Task material:
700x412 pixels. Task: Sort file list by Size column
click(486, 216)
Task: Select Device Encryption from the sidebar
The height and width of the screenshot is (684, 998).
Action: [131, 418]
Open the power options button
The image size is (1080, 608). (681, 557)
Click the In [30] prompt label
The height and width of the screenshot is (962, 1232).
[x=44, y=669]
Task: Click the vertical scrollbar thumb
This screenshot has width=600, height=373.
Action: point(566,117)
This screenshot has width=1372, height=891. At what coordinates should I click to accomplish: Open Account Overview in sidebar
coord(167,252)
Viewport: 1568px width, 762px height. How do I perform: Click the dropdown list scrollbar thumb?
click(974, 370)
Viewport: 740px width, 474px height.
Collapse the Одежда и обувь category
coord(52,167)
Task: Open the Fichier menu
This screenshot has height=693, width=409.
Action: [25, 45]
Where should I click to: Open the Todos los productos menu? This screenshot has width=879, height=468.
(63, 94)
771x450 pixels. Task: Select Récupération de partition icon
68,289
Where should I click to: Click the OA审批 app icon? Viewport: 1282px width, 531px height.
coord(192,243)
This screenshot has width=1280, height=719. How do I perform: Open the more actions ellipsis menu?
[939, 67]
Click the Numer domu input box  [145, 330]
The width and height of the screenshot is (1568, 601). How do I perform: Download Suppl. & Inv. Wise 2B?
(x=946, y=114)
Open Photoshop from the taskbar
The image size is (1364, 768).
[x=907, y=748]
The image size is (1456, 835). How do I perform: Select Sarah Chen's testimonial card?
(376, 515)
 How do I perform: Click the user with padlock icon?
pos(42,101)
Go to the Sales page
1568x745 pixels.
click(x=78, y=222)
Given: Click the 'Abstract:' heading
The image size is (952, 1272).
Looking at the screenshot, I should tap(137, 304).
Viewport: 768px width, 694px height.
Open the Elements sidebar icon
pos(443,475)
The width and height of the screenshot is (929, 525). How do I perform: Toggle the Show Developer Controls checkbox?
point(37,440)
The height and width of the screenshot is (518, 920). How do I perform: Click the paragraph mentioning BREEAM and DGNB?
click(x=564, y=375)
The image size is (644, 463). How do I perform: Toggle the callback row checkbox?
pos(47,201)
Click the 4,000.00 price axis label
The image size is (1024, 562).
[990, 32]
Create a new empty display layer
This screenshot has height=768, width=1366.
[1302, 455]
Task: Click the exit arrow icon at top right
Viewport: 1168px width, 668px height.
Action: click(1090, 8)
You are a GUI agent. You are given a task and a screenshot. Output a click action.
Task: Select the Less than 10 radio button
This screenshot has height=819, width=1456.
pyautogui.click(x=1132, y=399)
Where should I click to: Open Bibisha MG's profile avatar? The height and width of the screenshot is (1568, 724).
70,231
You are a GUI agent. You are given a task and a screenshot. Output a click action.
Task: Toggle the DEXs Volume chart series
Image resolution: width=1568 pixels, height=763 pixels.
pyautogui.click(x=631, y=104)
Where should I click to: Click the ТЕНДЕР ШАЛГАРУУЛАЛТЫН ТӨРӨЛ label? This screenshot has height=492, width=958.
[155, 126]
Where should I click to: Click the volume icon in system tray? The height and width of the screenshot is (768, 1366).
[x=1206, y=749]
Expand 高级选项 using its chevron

Activity: What is the number of lines in this material that hold the string "from"? Answer with that number only.

Exercise solution: 2